◆ Exercise details ◆
Would you copy, word for word, each line from the one with "Select the lower" to the end of the listing below, skipping all pictures?

◆ Data for the task ◆

____

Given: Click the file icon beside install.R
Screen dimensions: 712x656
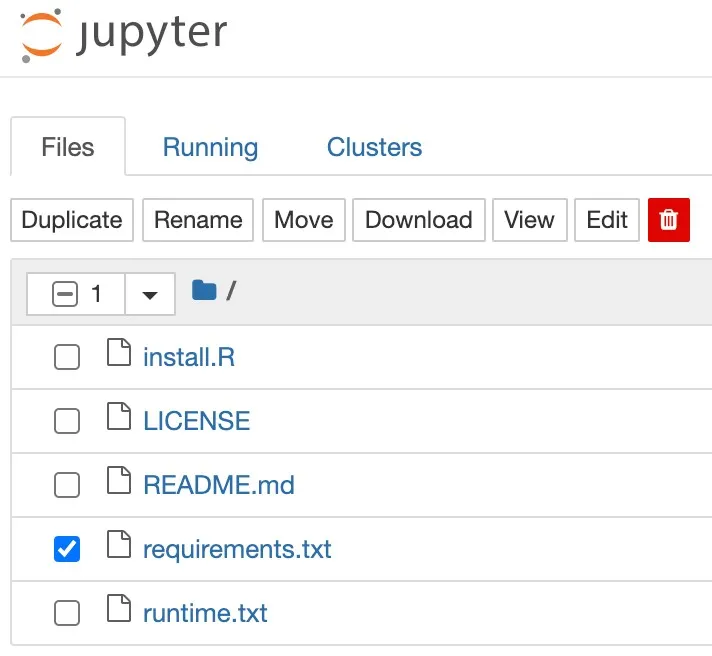Looking at the screenshot, I should tap(119, 354).
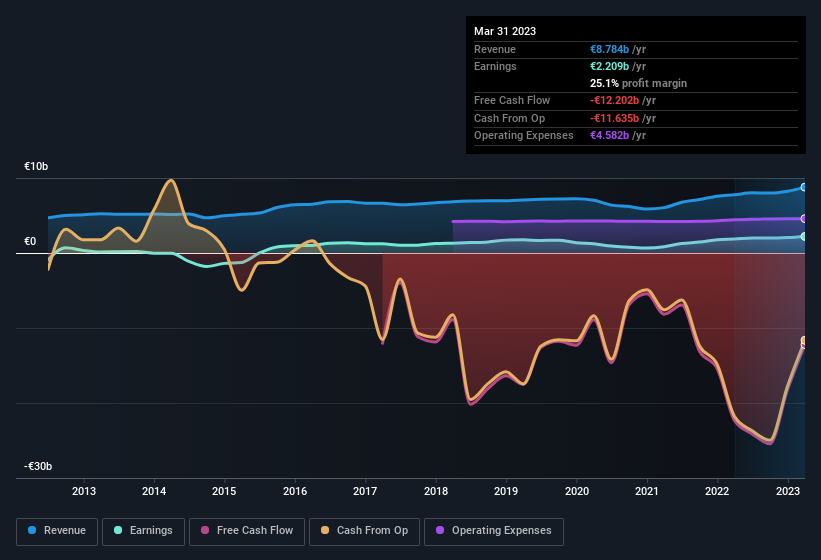This screenshot has width=821, height=560.
Task: Toggle the Earnings legend button
Action: point(144,530)
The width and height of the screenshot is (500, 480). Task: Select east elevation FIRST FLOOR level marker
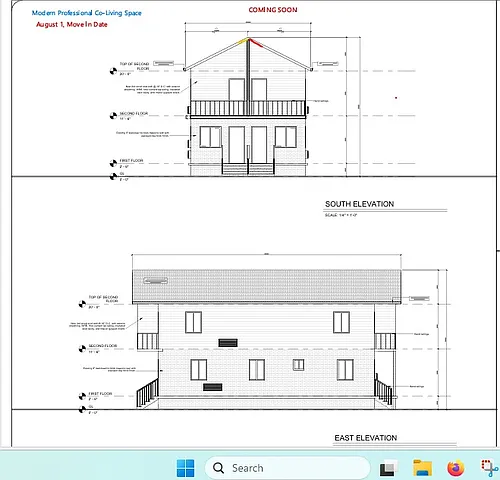click(x=82, y=396)
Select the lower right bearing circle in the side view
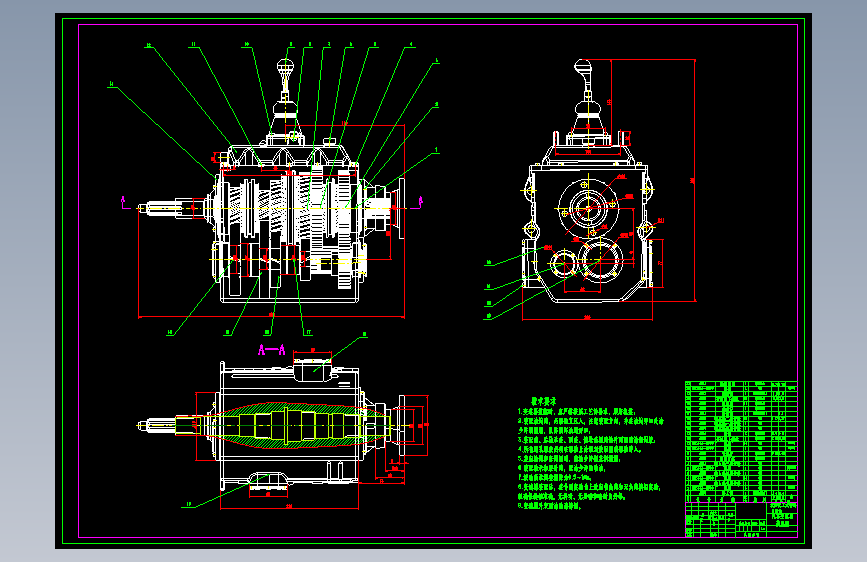This screenshot has width=867, height=562. tap(600, 260)
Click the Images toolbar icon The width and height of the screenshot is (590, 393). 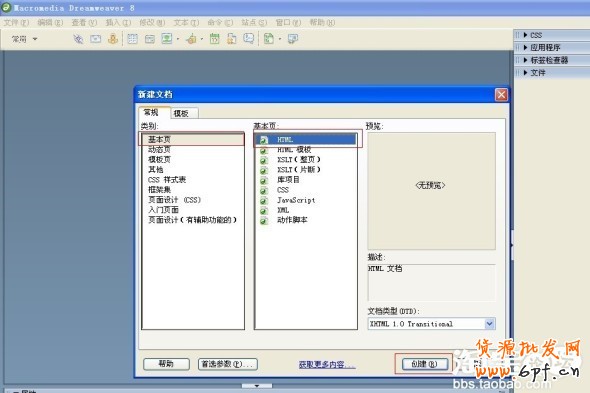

____

◆ Written answer ◆
Select the lower right bearing circle in the side view
This screenshot has width=867, height=562. tap(600, 260)
Click the Images toolbar icon The width and height of the screenshot is (590, 393). 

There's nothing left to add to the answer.